▶ Work task
Restate the records below word for word, leaving nothing out.

▶ Data provided
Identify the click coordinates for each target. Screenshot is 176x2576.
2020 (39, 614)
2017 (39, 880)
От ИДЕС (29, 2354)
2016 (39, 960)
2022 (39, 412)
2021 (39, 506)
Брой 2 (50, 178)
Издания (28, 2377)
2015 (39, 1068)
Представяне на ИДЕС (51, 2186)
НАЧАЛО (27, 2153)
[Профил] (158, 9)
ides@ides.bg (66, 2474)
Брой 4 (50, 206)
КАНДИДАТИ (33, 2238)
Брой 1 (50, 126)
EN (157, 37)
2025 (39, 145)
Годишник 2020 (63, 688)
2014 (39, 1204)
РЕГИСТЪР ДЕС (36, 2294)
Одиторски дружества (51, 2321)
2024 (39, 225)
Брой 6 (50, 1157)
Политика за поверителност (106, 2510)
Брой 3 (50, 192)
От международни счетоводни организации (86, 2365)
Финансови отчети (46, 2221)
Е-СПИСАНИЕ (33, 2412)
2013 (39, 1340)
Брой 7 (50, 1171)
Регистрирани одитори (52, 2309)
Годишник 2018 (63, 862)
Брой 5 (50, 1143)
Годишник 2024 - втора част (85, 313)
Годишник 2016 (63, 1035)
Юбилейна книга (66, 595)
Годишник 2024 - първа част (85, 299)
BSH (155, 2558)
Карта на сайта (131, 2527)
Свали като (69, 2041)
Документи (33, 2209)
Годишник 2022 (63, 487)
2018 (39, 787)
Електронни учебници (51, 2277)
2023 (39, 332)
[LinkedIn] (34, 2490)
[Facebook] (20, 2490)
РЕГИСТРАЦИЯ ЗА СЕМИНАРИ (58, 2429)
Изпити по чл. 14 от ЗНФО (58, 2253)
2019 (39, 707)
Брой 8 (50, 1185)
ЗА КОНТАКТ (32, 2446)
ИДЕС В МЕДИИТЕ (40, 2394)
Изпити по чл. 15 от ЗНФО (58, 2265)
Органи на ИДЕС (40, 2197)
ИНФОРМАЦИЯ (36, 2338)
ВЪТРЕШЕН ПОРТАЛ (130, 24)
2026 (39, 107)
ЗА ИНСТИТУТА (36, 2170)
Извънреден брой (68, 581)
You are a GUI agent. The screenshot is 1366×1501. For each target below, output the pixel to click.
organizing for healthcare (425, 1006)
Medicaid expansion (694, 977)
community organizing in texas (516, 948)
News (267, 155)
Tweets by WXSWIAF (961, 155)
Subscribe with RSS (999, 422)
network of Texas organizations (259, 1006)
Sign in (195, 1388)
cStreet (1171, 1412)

▶ Response to this task
Identify the click coordinates for each target. Screenshot is 176x2576.
2020 (39, 614)
2017 (39, 880)
От ИДЕС (29, 2354)
2016 (39, 960)
2022 (39, 412)
2021 (39, 506)
Брой 2 (50, 178)
Издания (28, 2377)
2015 (39, 1068)
Представяне на ИДЕС (51, 2186)
НАЧАЛО (27, 2153)
[Профил] (158, 9)
ides@ides.bg (66, 2474)
Брой 4 (50, 206)
КАНДИДАТИ (33, 2238)
Брой 1 (50, 126)
EN (157, 37)
2025 (39, 145)
Годишник 2020 (63, 688)
2014 (39, 1204)
РЕГИСТЪР ДЕС (36, 2294)
Одиторски дружества (51, 2321)
2024 (39, 225)
Брой 6 (50, 1157)
Политика за поверителност (106, 2510)
Брой 3 (50, 192)
От международни счетоводни организации (86, 2365)
Финансови отчети (46, 2221)
Е-СПИСАНИЕ (33, 2412)
2013 (39, 1340)
Брой 7 (50, 1171)
Регистрирани одитори (52, 2309)
Годишник 2018 (63, 862)
Брой 5 (50, 1143)
Годишник 2024 - втора част (85, 313)
Годишник 2016 (63, 1035)
Юбилейна книга (66, 595)
Годишник 2024 - първа част (85, 299)
BSH (155, 2558)
Карта на сайта (131, 2527)
Свали като (69, 2041)
Документи (33, 2209)
Годишник 2022 (63, 487)
2018 (39, 787)
Електронни учебници (51, 2277)
2023 (39, 332)
[LinkedIn] (34, 2490)
[Facebook] (20, 2490)
РЕГИСТРАЦИЯ ЗА СЕМИНАРИ (58, 2429)
Изпити по чл. 14 от ЗНФО (58, 2253)
2019 (39, 707)
Брой 8 (50, 1185)
ЗА КОНТАКТ (32, 2446)
ИДЕС В МЕДИИТЕ (40, 2394)
Изпити по чл. 15 от ЗНФО (58, 2265)
Органи на ИДЕС (40, 2197)
ИНФОРМАЦИЯ (36, 2338)
ВЪТРЕШЕН ПОРТАЛ (130, 24)
2026 (39, 107)
ЗА ИНСТИТУТА (36, 2170)
Извънреден брой (68, 581)
You are a GUI agent. The screenshot is 1366×1501. For each target below, output the pixel to click.
organizing for healthcare (425, 1006)
Medicaid expansion (694, 977)
community organizing in texas (516, 948)
News (267, 155)
Tweets by WXSWIAF (961, 155)
Subscribe with RSS (999, 422)
network of Texas organizations (259, 1006)
Sign in (195, 1388)
cStreet (1171, 1412)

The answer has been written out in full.